During his first voyage in 1492, instead of reaching Japan as he had intended, Columbus landed in the Bahamas archipelago, at a locale he named San Salvador. Over the course of three more voyages, Columbus visited the Greater and Lesser Antilles, as well as the Caribbean coast of Venezuela and Central America, claiming them for the Spanish Empire. Though Columbus was not the first European explorer to reach the Americas (having been preceded by the Norse expedition led by Leif Ericson in the 11th century), his voyages led to the first lasting European contact with the Americas, inaugurating a period of European exploration, conquest, and colonization that lasted for several centuries. They had, therefore, an enormous impact in the historical development of the modern Western world. Columbus himself saw his accomplishments primarily in the light of spreading the Christian religion.

Columbus never wrote in his native language, which is presumed to have been a Genoese variety of Ligurian, his name would translate in the 16th-century Genoese language as Christoffa Corombo. In 1470, the Columbus family moved to Savona, where Domenico took over a tavern. In the same year, Columbus was on a Genoese ship hired in the service of RenĂ© I of Anjou to support his attempt to conquer the Kingdom of Naples. Some modern historians have argued that Columbus was not from Genoa, but instead, from Catalonia,  Portugal or Spain. These competing hypotheses have generally been discounted by mainstream scholars. In 1473, Columbus began his apprenticeship as business agent for the important Centurione, Di Negro and Spinola families of Genoa. Later, he allegedly made a trip to Chios , a Genoese colony in the Aegean Sea. In May 1476, he took part in an armed convoy sent by Genoa to carry a valuable cargo to northern Europe. He docked in Bristol, England and Galway, Ireland. In 1477, he was possibly in Iceland. In the autumn of 1477 Columbus sailed on a Portuguese ship from Galway to Lisbon, where he found his brother Bartolomeo and they continued trading for the Centurione family. Columbus based himself in Lisbon from 1477 to 1485. He married Filipa Moniz Perestrelo, daughter of the Porto Santo governor and Portuguese nobleman of Lombard origin Bartolomeu Perestrello.

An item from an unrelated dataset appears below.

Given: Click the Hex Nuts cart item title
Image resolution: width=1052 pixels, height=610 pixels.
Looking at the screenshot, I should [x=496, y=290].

One thing you may need to know that Columbus was not a scholarly man. Yet he studied these books, made hundreds of marginal notations in them and came out with ideas about the world that were characteristically simple and' strong and sometimes wrong, the kind of ideas that the self-educated person gains from independent reading and clings to in defiance of what anyone else tries to tell him.